Annals of Medicine: The Cost Conundrum: Reporting & Essays: The New Yorker:
A damning look by Atul Gawande at the way we pay for medical care in America. The final three paragraphs of this must read article.
"Something even more worrisome is going on as well. In the war over the culture of medicine—the war over whether our country’s anchor model will be Mayo or McAllen—the Mayo model is losing. In the sharpest economic downturn that our health system has faced in half a century, many people in medicine don’t see why they should do the hard work of organizing themselves in ways that reduce waste and improve quality if it means sacrificing revenue.
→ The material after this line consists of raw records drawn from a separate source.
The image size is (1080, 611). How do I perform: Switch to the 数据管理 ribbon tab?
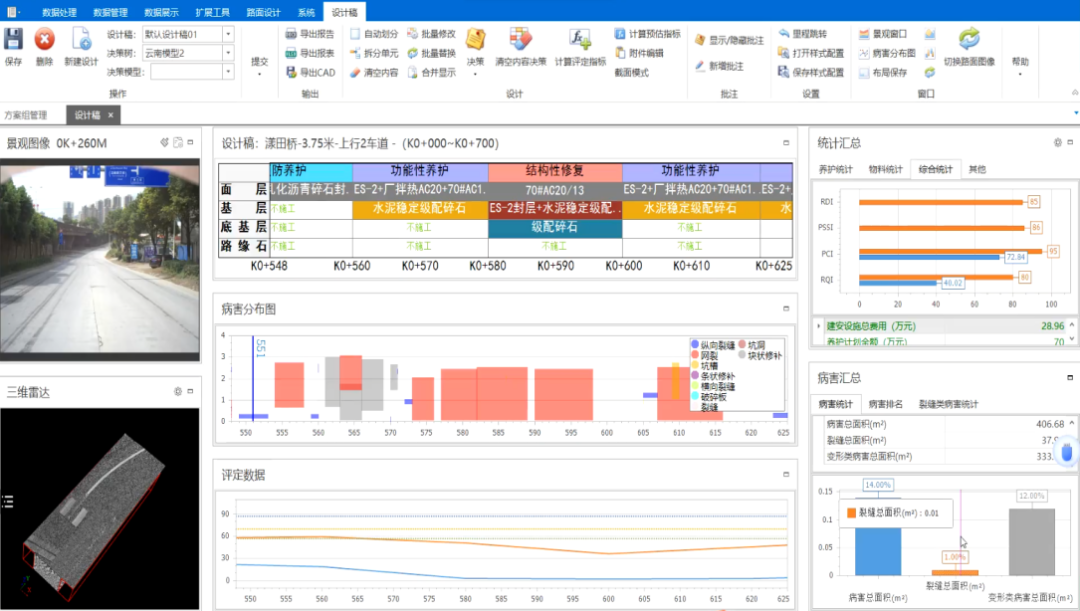click(110, 12)
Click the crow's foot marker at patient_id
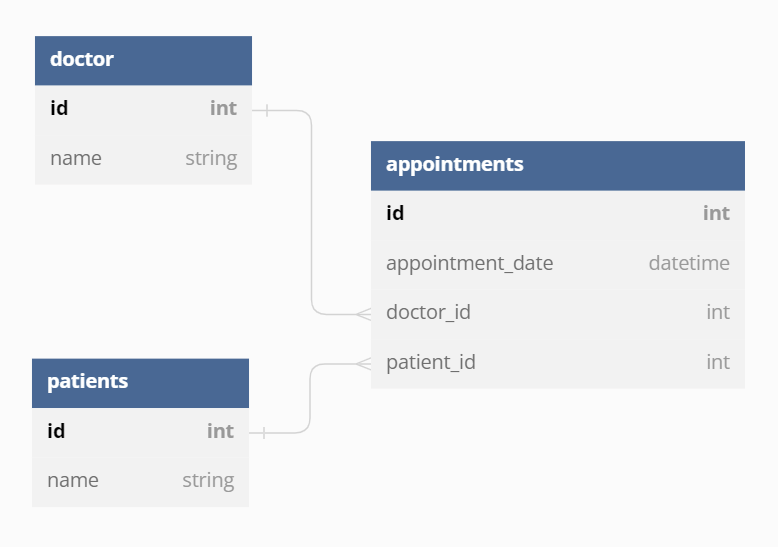Viewport: 778px width, 547px height. click(x=363, y=363)
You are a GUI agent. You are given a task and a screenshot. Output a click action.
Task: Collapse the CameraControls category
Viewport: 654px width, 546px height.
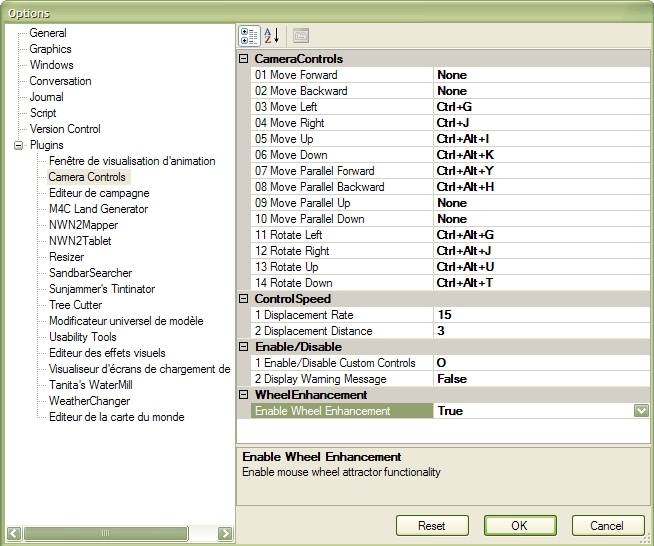243,59
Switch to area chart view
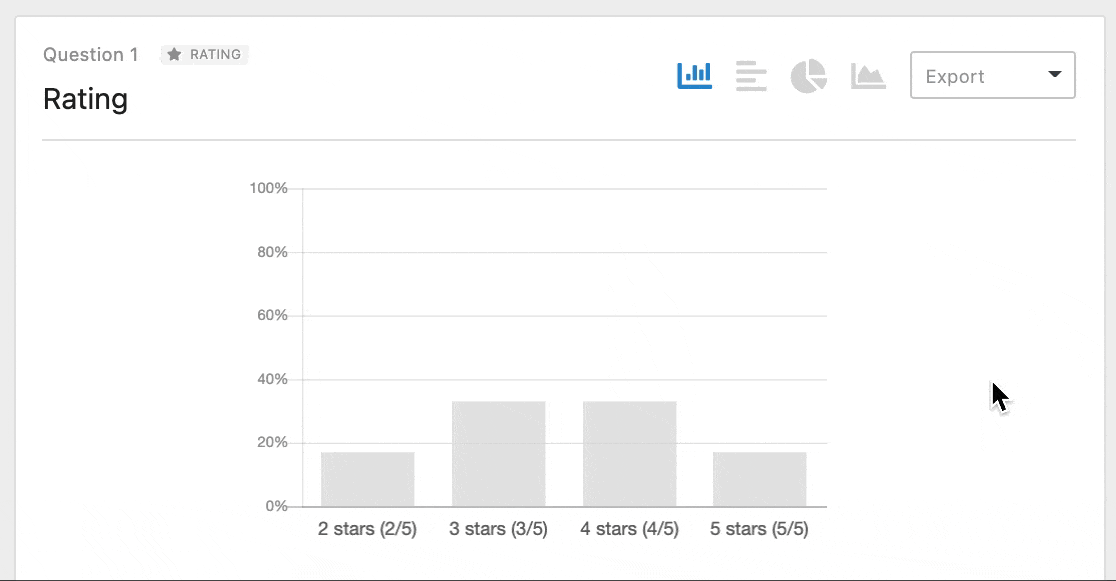Viewport: 1116px width, 581px height. point(868,76)
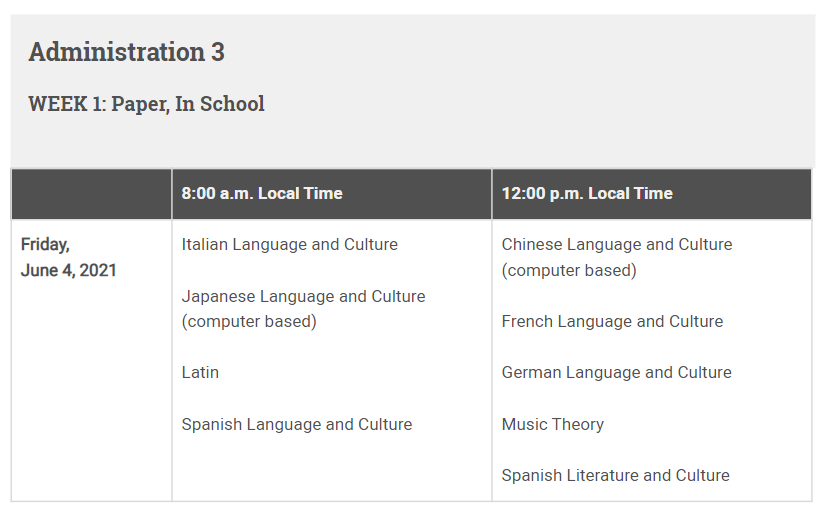820x517 pixels.
Task: Select the German Language and Culture exam
Action: coord(616,373)
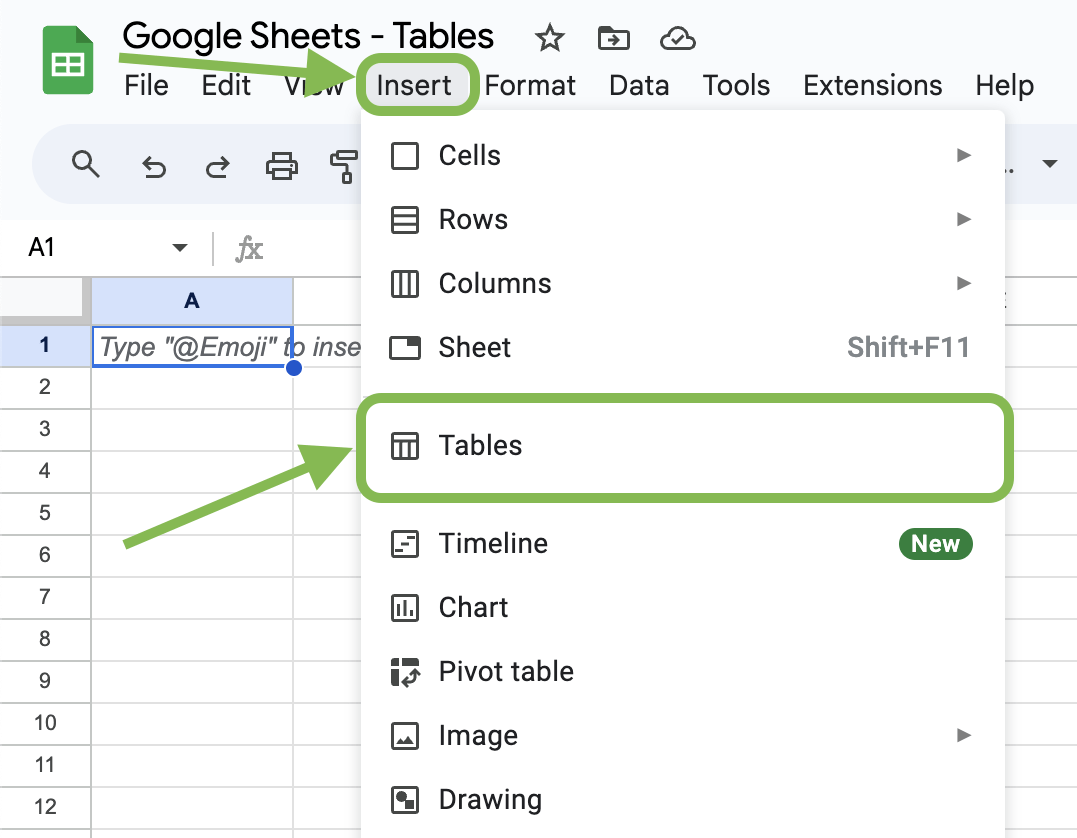Click the New badge next to Timeline
The image size is (1077, 838).
935,543
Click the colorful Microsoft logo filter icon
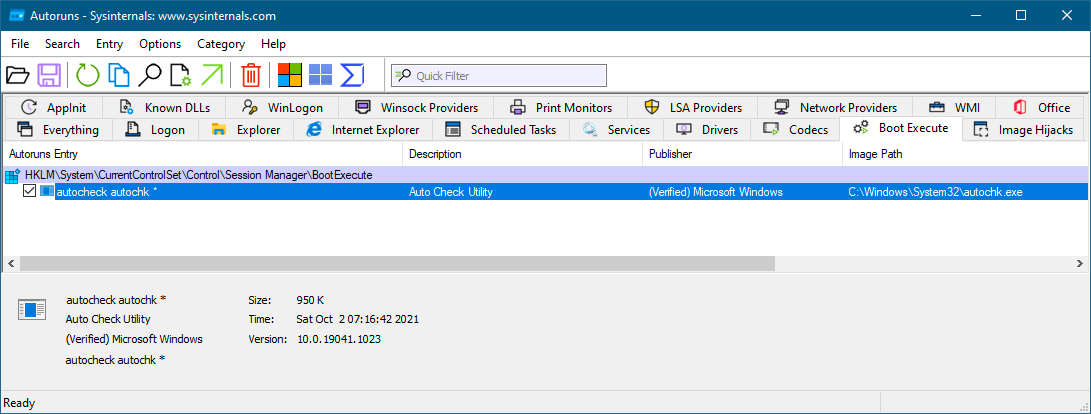Viewport: 1091px width, 414px height. pos(290,75)
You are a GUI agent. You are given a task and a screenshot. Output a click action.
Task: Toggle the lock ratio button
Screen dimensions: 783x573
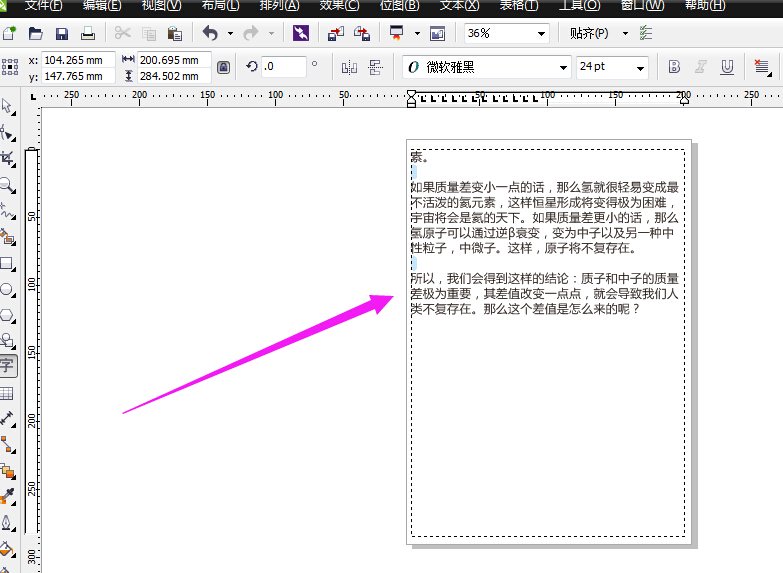tap(224, 67)
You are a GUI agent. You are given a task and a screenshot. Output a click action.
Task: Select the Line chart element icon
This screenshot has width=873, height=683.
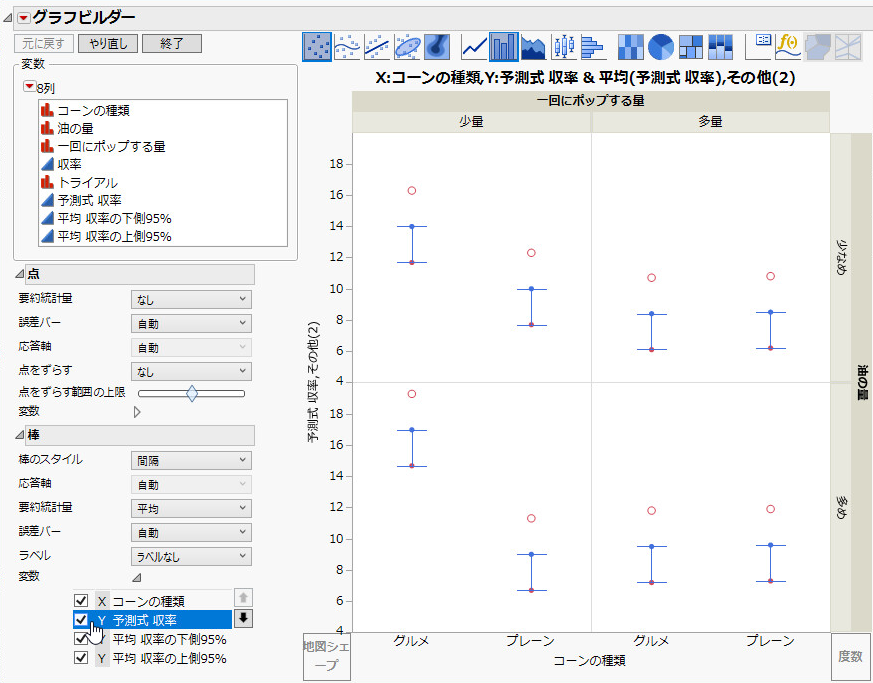pos(474,46)
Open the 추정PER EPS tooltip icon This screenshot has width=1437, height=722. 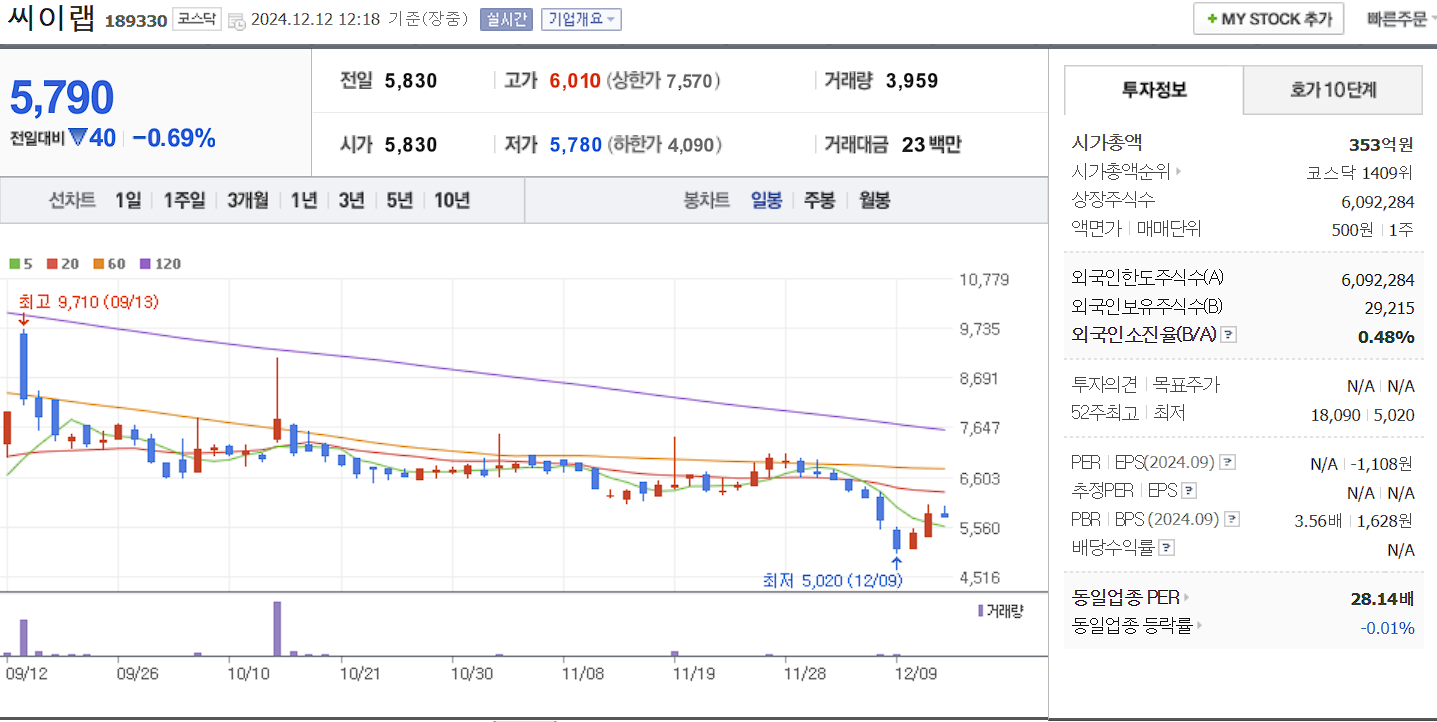coord(1189,490)
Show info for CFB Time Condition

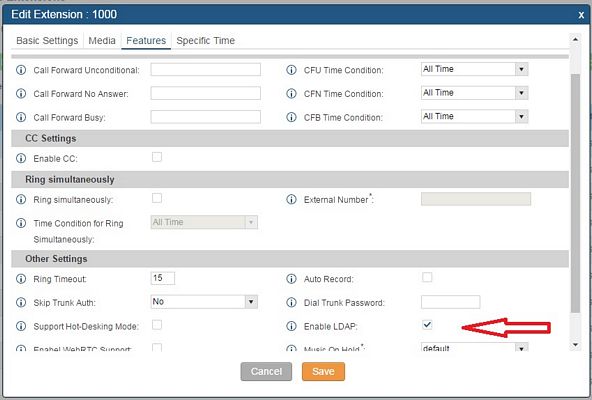coord(291,117)
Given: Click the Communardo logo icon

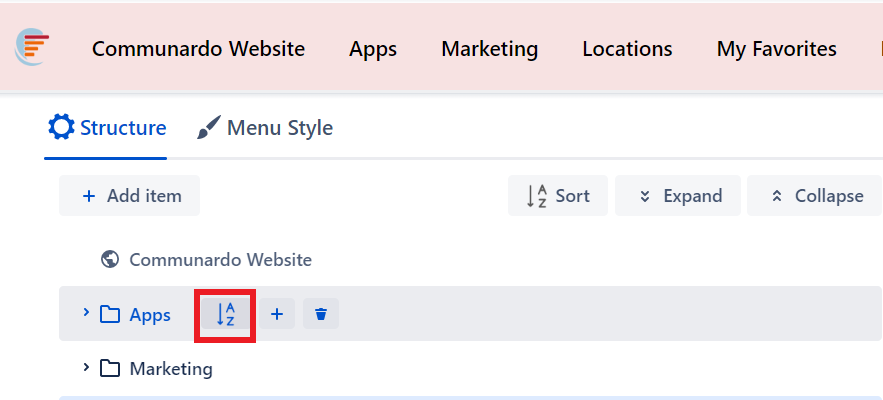Looking at the screenshot, I should pyautogui.click(x=32, y=47).
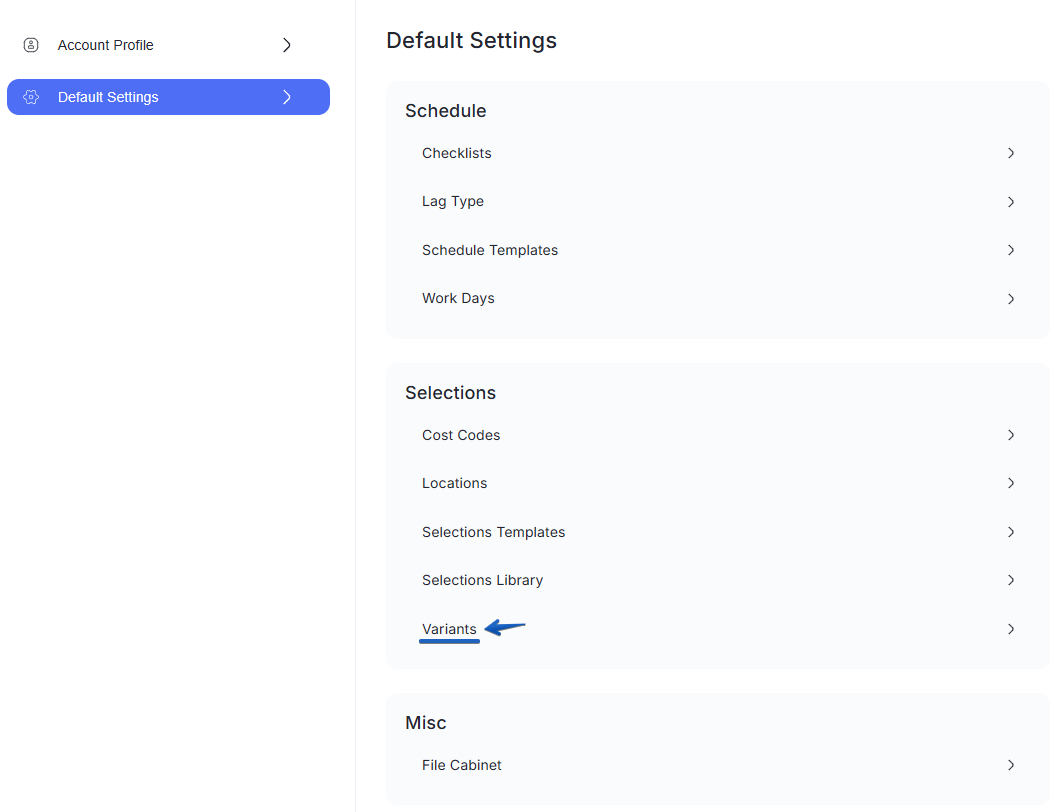The width and height of the screenshot is (1059, 812).
Task: Click the Account Profile person icon
Action: (31, 45)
"In El Paso, the for-profit health-care executive told me, a few leading physicians recently followed McAllen’s lead and opened their own centers for surgery and imaging. When I was in Tulsa a few months ago, a fellow-surgeon explained how he had made up for lost revenue by shifting his operations for well-insured patients to a specialty hospital that he partially owned while keeping his poor and uninsured patients at a nonprofit hospital in town. Even in Grand Junction, Michael Pramenko told me, “some of the doctors are beginning to complain about ‘leaving money on the table.’ ”
"As America struggles to extend health-care coverage while curbing health-care costs, we face a decision that is more important than whether we have a public-insurance option, more important than whether we will have a single-payer system in the long run or a mixture of public and private insurance, as we do now. The decision is whether we are going to reward the leaders who are trying to build a new generation of Mayos and Grand Junctions. If we don’t, McAllen won’t be an outlier. It will be our future."
I went to the Dartmouth Atlas web site myself and found this interesting tid-bit:
I think it fits in well with the ethos described in Gawande's article.
It is much easier to continue aggressive treatment rather than spend time having an honest discussion about the benefits and burdens of continuing treatment.
Thanks to whoever put the link up on the Howard Dean Webinar tonight!
UPDATE: This recent Archives of Internal Medicine article is particularly apporpriate:
http://archinte.ama-assn.org/cgi/content/short/169/10/954
This also, perversely, can make the hospital statistics in mortality look good, as well. As an intensivist, I can get almost ANYONE out of the the ICU and subsequently out of the hospital if I ignore the true outcome for the patient and the family: additional suffering, minimal prolongation of a life at its end, and so on.
My colleagues who do practice best EOL practices know that our ICU and hospital mortality numbers suffer, but I have no doubt that having honest discussions with my patients and families is the right thing to do. You may have heard this for your patients, “Thanks for the straight talk, Doc,” or “Nobody talked to me about my prognosis before.”